Olshausen B A, Field D J
Department of Psychology, Cornell University, Ithaca, New York 14853, USA.
Nature. 1996 Jun 13;381(6583):607-9. doi: 10.1038/381607a0.
The receptive fields of simple cells in mammalian primary visual cortex can be characterized as being spatially localized, oriented and bandpass (selective to structure at different spatial scales), comparable to the basis functions of wavelet transforms. One approach to understanding such response properties of visual neurons has been to consider their relationship to the statistical structure of natural images in terms of efficient coding. Along these lines, a number of studies have attempted to train unsupervised learning algorithms on natural images in the hope of developing receptive fields with similar properties, but none has succeeded in producing a full set that spans the image space and contains all three of the above properties. Here we investigate the proposal that a coding strategy that maximizes sparseness is sufficient to account for these properties. We show that a learning algorithm that attempts to find sparse linear codes for natural scenes will develop a complete family of localized, oriented, bandpass receptive fields, similar to those found in the primary visual cortex. The resulting sparse image code provides a more efficient representation for later stages of processing because it possesses a higher degree of statistical independence among its outputs.

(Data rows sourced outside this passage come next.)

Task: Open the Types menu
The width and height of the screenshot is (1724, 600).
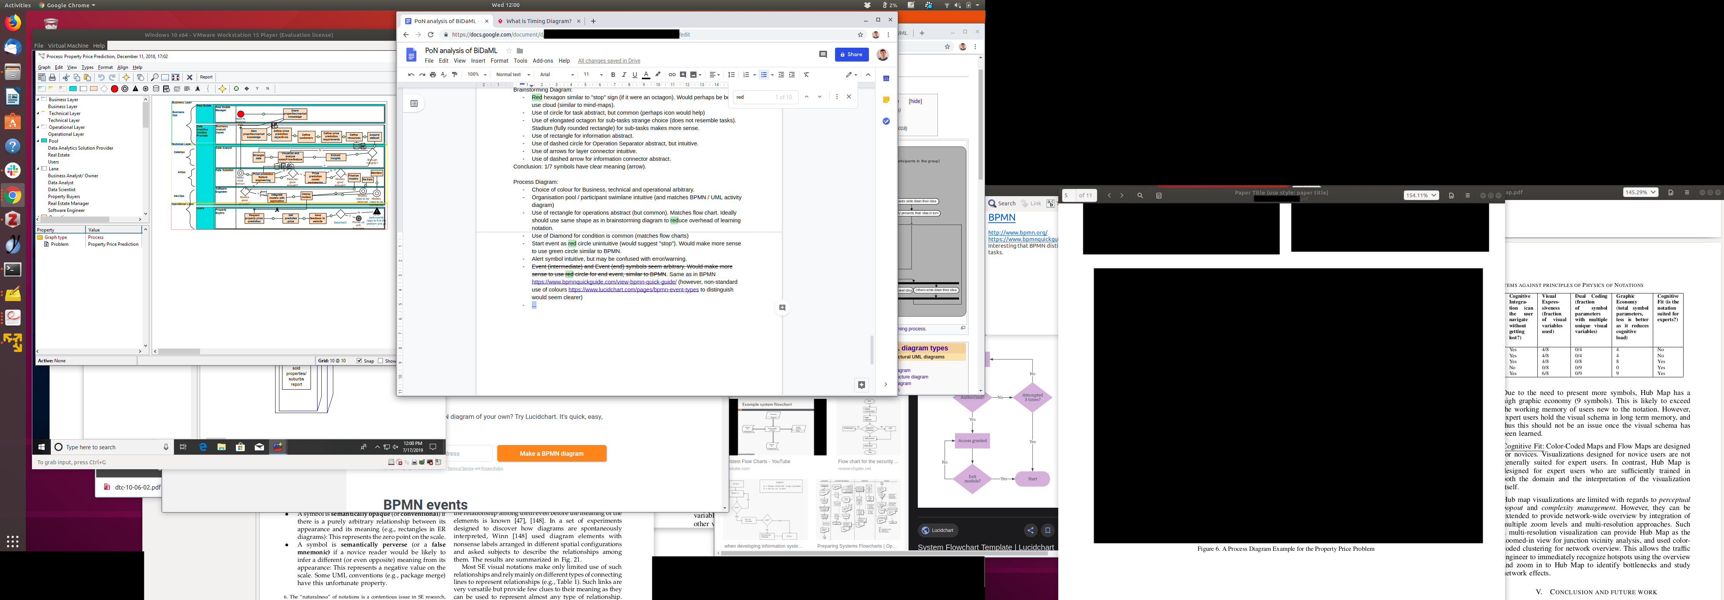Action: click(x=88, y=67)
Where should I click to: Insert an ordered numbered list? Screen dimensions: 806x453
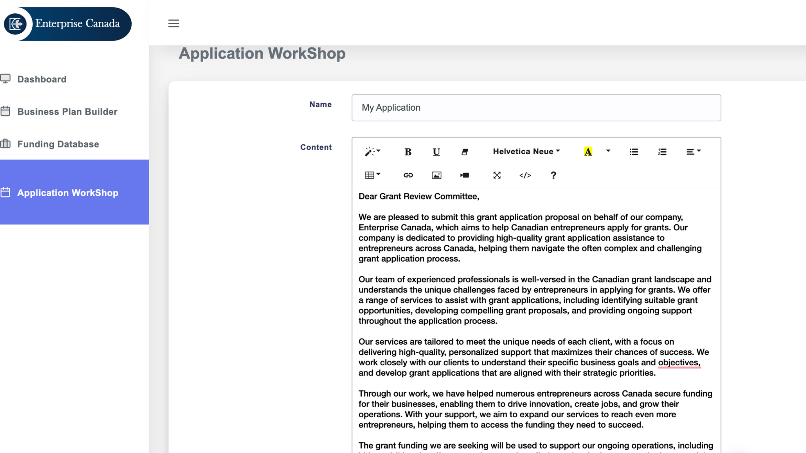(x=662, y=152)
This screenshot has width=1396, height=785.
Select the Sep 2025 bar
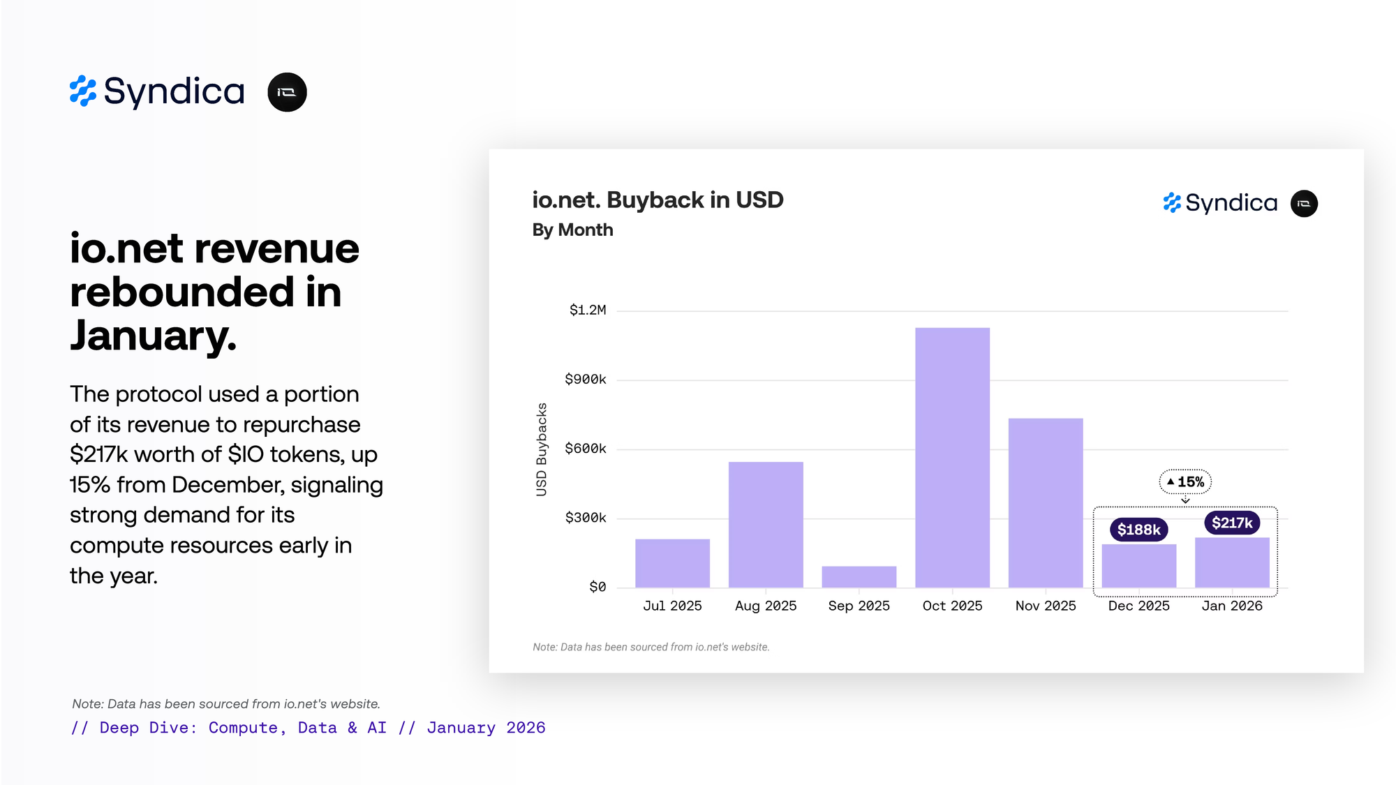pyautogui.click(x=859, y=576)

哺乳动物初级视觉皮层中简单细胞的感受野具有空间局部化、有方向且带通(对不同空间尺度的结构有选择性)的特征,这与小波变换的基函数类似。理解视觉神经元这种反应特性的一种方法是从高效编码的角度考虑它们与自然图像统计结构的关系。沿着这些思路,许多研究试图在自然图像上训练无监督学习算法,以期开发出具有类似特性的感受野,但没有一项研究成功生成一组能覆盖图像空间并包含上述所有三个特性的完整感受野。在此,我们研究了一种观点,即最大化稀疏性的编码策略足以解释这些特性。我们表明,一种试图为自然场景找到稀疏线性编码的学习算法将开发出一个完整的局部化、有方向、带通感受野族,类似于在初级视觉皮层中发现的那些。由此产生的稀疏图像编码为后续处理阶段提供了更高效的表示,因为其输出之间具有更高程度的统计独立性。